代替プロテイン

微生物でタンパク質を作るNature’s Fyndが約46億円を資金調達、2021年に製品化へ

 

このニュースのポイント

 

●Nature’s Fyndが約46億円を資金調達

火山に生息する微生物からタンパク質を開発

●2021年の製品化を目指す

●ビル・ゲイツの投資ファンド、アル・ゴアの投資会社からの支援を受ける

●微生物由来のタンパク質で乳製品、肉を開発

●代替タンパク質の第3の柱とされる微生物発酵

 

 

微生物発酵でタンパク質を開発する米Nature’s Fyndが、4500万ドル(約46億円)を資金調達した。

Nature’s Fyndはこの資金で、製品化を加速し、2021年の市場投入を進めるとしている。

高まる微生物発酵によるタンパク質開発

Nature’s Fyndは微生物を発酵させてタンパク質を開発するスタートアップ。

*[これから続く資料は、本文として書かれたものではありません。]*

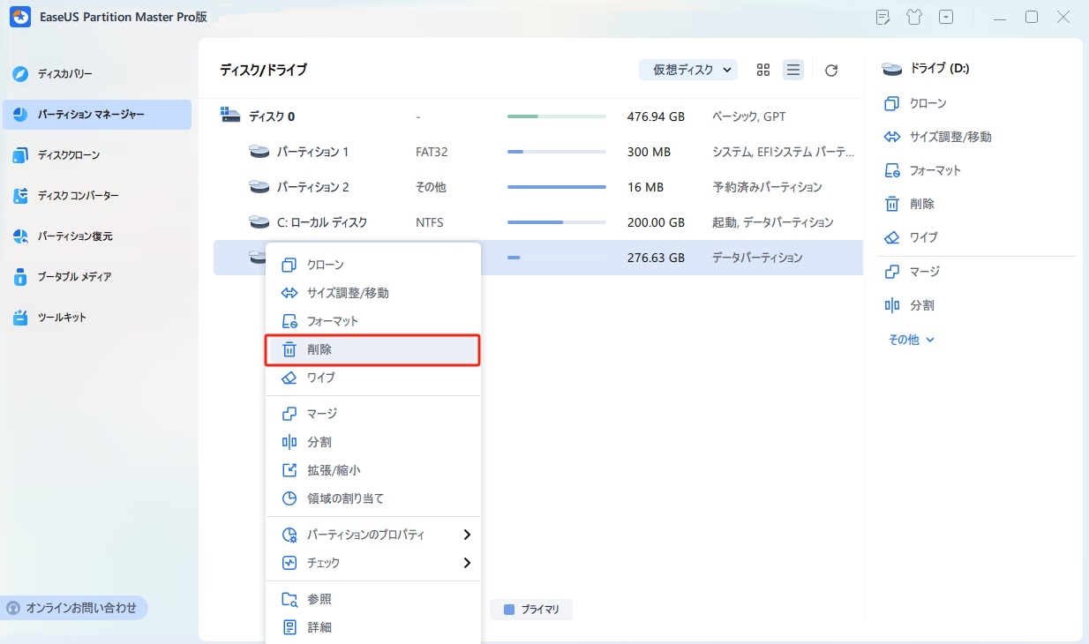Click オンラインお問い合わせ support button
Viewport: 1089px width, 644px height.
pyautogui.click(x=74, y=608)
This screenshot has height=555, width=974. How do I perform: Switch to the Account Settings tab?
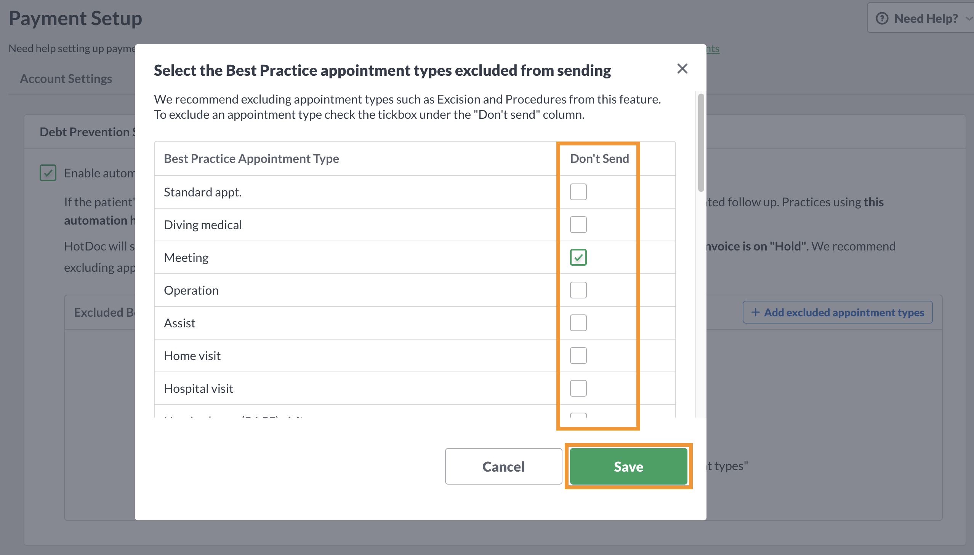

近年、発酵タンパク質を作る企業は多く、代替タンパク質の第3の柱と呼ばれている。

GFIのレポートによると、微生物発酵技術で代替タンパク質に取り組む企業は44社

出典:GFI

2018年の23社から約1.9倍に増えており、この約半数は、2019年と2020年7月までの19カ月に立ち上がっている。

つまり、1ヵ月に1社以上が新たに誕生していることになる

Nature’s Fyndの微生物を原料にして作られるタンパク質は畜産と比べ、使用する土地は1%、排出する温室効果ガスは1%、使用する水は13%ですむ。

土地利用の効率性は動物性タンパク質の3.6倍、植物性タンパク質の1.8倍だという。

つまり、環境に対する負荷・生産コストを大幅に抑えて、タンパク質を作ることができる。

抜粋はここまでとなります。